* **What the task asks**
When you reach the line containing "hacemos? (40, 2315)", include it and stop; until then, return each line of the material exactly, starting with the first.

===== Exercise inputs =====

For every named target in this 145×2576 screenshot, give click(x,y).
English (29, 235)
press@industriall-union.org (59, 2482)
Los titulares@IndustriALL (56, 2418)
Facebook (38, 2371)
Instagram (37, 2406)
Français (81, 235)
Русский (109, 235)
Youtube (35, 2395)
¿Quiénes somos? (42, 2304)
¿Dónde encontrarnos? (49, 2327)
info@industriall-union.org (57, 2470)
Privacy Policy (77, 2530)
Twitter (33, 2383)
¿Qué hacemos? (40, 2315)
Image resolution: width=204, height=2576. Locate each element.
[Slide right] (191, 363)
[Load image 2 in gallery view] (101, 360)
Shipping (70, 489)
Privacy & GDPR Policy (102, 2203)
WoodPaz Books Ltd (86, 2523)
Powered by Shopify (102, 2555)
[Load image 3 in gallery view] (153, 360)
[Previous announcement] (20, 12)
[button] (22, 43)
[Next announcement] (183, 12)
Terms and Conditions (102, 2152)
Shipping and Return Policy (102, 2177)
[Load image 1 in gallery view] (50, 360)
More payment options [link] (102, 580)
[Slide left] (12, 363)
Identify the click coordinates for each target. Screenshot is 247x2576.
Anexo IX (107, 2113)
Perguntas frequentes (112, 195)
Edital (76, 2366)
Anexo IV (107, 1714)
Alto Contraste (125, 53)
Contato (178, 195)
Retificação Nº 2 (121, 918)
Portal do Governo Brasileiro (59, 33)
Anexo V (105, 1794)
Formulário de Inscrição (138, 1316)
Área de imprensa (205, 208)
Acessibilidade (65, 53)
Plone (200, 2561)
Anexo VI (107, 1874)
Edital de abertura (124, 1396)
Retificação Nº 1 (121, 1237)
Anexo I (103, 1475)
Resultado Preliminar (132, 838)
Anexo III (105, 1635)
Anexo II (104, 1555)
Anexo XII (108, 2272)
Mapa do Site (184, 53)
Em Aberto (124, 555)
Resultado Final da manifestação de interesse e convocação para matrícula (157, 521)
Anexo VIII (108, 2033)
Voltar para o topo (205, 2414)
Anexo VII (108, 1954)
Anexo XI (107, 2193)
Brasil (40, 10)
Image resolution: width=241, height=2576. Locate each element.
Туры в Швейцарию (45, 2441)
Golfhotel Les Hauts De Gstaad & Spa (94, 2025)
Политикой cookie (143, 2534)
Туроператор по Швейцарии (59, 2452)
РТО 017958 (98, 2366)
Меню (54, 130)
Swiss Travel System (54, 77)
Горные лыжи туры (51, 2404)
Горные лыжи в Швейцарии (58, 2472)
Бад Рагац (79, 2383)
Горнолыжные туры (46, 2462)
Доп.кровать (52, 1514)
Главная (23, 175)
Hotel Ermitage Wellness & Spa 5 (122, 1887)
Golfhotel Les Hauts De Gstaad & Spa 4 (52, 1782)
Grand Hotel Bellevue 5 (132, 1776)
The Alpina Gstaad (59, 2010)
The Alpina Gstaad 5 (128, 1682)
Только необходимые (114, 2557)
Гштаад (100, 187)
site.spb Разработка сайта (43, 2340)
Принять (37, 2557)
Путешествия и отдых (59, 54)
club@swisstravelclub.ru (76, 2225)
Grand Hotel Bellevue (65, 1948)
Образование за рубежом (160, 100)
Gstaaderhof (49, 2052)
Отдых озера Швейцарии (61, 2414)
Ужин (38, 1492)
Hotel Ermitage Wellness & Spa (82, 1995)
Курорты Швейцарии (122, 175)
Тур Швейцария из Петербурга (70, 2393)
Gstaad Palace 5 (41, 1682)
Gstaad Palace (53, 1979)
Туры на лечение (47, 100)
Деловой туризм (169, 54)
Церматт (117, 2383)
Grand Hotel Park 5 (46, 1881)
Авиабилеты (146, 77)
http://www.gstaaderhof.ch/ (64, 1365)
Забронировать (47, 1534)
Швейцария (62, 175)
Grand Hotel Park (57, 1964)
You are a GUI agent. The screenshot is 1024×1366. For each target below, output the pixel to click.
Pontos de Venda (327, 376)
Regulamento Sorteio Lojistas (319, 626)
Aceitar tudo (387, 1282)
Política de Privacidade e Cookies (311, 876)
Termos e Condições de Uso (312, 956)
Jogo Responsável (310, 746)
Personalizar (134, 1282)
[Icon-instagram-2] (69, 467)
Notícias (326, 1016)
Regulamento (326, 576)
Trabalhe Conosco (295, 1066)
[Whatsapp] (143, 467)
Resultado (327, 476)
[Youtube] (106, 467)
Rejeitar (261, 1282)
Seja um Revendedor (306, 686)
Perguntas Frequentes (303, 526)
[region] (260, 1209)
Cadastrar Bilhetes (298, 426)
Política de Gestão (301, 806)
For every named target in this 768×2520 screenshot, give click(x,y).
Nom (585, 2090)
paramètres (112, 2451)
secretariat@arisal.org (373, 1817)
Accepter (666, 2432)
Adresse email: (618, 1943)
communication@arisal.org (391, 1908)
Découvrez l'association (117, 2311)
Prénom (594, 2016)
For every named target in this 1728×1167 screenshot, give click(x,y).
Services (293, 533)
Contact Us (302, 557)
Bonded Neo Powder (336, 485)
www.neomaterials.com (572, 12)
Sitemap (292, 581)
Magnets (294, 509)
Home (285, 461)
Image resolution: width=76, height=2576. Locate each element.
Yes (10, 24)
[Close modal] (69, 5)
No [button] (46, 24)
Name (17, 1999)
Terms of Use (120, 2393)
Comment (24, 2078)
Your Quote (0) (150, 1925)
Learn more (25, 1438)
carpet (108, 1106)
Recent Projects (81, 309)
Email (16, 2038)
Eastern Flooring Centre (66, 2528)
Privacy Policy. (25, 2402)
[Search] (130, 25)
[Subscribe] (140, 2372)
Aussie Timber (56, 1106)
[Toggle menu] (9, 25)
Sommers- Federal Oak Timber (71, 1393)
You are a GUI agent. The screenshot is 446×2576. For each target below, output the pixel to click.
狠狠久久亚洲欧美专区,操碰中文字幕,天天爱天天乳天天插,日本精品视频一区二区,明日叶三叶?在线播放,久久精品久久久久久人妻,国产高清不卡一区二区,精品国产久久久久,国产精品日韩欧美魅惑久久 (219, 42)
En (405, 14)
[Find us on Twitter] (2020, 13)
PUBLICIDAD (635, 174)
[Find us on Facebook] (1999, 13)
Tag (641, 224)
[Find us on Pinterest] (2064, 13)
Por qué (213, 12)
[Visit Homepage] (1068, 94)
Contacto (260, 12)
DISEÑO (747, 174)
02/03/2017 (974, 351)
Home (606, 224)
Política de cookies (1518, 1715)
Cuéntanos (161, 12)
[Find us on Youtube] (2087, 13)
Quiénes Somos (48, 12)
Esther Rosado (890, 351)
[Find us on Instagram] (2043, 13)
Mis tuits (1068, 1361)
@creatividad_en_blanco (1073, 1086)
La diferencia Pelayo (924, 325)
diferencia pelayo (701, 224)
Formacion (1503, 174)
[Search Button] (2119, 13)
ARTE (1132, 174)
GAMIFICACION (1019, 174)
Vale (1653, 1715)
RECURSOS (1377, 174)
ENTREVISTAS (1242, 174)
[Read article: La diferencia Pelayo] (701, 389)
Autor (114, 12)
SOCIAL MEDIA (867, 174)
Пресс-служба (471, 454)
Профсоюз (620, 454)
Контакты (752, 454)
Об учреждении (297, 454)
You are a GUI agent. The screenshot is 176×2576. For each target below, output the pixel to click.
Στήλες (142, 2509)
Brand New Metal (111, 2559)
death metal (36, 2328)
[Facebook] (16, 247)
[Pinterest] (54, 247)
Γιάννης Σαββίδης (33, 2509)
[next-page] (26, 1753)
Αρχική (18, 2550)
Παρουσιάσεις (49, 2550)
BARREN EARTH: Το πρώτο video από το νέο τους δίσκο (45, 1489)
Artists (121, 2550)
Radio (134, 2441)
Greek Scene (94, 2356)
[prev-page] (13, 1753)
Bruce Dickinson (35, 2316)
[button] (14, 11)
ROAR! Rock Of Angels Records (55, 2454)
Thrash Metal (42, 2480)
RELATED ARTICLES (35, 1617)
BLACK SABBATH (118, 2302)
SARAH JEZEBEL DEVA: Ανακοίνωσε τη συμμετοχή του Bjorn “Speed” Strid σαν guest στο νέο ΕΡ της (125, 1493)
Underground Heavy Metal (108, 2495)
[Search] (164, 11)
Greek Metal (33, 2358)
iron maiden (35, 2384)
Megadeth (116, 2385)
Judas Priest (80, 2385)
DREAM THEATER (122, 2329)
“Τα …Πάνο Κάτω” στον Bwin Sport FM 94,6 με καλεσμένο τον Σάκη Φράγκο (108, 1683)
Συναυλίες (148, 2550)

=====

* **Result of the exercise**
For every named target in this 145×2576 screenshot, give click(x,y).
English (29, 235)
press@industriall-union.org (59, 2482)
Los titulares@IndustriALL (56, 2418)
Facebook (38, 2371)
Instagram (37, 2406)
Français (81, 235)
Русский (109, 235)
Youtube (35, 2395)
¿Quiénes somos? (42, 2304)
¿Dónde encontrarnos? (49, 2327)
info@industriall-union.org (57, 2470)
Privacy Policy (77, 2530)
Twitter (33, 2383)
¿Qué hacemos? (40, 2315)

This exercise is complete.